What Part of Medicare Covers Physical Therapy?

Physical therapy (PT) is a healthcare service designed to help individuals recover function, reduce pain, and increase mobility following an injury, illness, or surgery. The goal is often to restore a patient’s capacity to perform daily tasks or slow the deterioration of a progressive condition. Medicare, the federal health insurance program, covers these services, but the specific coverage depends on the setting where the therapy is received. Understanding Medicare’s structure, which is divided into different “Parts,” determines which component covers the physical therapy services.

Outpatient Physical Therapy Coverage Under Part B

The majority of physical therapy services are covered under Medicare Part B, which handles outpatient medical care. This coverage applies to therapy provided in a variety of non-inpatient settings, including a physical therapist’s private office, an outpatient hospital department, or a physician’s clinic. For services to be covered, they must be deemed medically necessary, meaning they are required to reasonably diagnose or treat the patient’s condition.

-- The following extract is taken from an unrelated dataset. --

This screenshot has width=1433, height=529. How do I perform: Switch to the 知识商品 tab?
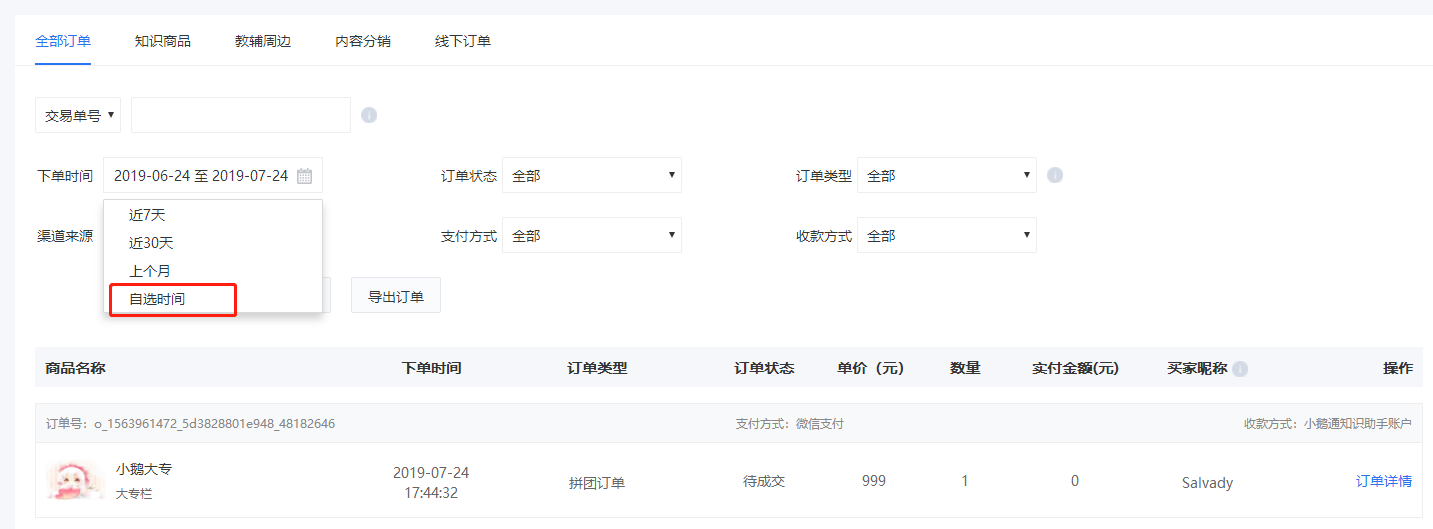click(163, 41)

The therapy must involve skilled services requiring the expertise of a qualified professional, such as a licensed physical therapist. Services cannot be maintenance exercises or general fitness routines that the patient could safely and effectively perform independently. While a physician’s referral is often sought, current regulations allow a therapist to perform an initial evaluation to determine the necessity of care under direct access rules.

Medicare Part B also covers physical therapy services provided in the home, but only if the patient is considered homebound and the care is part of a certified home health plan. The services must be reasonable and necessary, with documentation supporting the complexity of the care provided. This ensures Medicare pays for skilled intervention, whether the goal is to improve the patient’s condition or safely maintain their current level of function.

Medicare no longer imposes an absolute annual spending limit, or “cap,” on how much it will pay for medically necessary outpatient therapy. However, a financial threshold is established annually. Once the combined cost of physical therapy and speech-language pathology services exceeds this amount (e.g., $2,330 in 2024), the therapist must attach the KX modifier to the claim. This modifier assures Medicare that the services above the threshold remain medically necessary and require a therapist’s skills.

Physical Therapy Coverage in Facility Settings (Part A)

Physical therapy is covered under Medicare Part A when a patient is admitted to an inpatient facility. Part A covers inpatient hospital stays and care received in a Skilled Nursing Facility (SNF). If a patient is hospitalized following an illness, injury, or surgery, physical therapy is included as part of the overall inpatient treatment plan to help regain strength and mobility.

Part A also manages coverage for physical therapy in a Skilled Nursing Facility, but specific criteria must be met. The primary requirement is a qualifying hospital stay of at least three consecutive inpatient days immediately preceding the SNF admission. The patient must also require daily skilled care, which can include physical therapy, skilled nursing, or other therapeutic services.

If these conditions are met, Part A covers the entire cost for the first 20 days of the SNF stay, including physical therapy, meals, and the semi-private room. For days 21 through 100, the patient is responsible for a daily coinsurance amount. After 100 days of covered care within a benefit period, Part A coverage for the SNF stay ceases.

Understanding Financial Responsibility and Medicare Advantage

Financial Responsibility Under Original Medicare (Part B)

Patients receiving outpatient physical therapy through Part B have specific financial responsibilities. First, the patient must meet the annual Part B deductible (e.g., $240 in 2024). After the deductible is satisfied, the patient is responsible for 20% of the Medicare-approved amount for each subsequent service, while Medicare pays the remaining 80%.

The therapist must accept Medicare assignment, limiting the charge to the Medicare-approved rate. If therapy costs significantly exceed the annual threshold, claims may be flagged for targeted medical review. This review ensures appropriate billing and confirms the services remain medically necessary, focusing on documentation rather than denying necessary care.

Coverage Under Medicare Advantage (Part C)

For beneficiaries enrolled in a Medicare Advantage Plan (Part C), the rules for physical therapy coverage are different. Part C plans are required by law to cover at least the same services as Original Medicare (Parts A and B), including medically necessary physical therapy. However, the cost-sharing structure is typically altered compared to Part B.

Instead of the standard 20% coinsurance, Advantage plans often use fixed copayments for each therapy visit. These private plans frequently require patients to receive care from providers within a specific network and may require prior authorization before therapy can begin. Patients enrolled in a Part C plan should review their specific plan documents to understand their financial obligations and network requirements.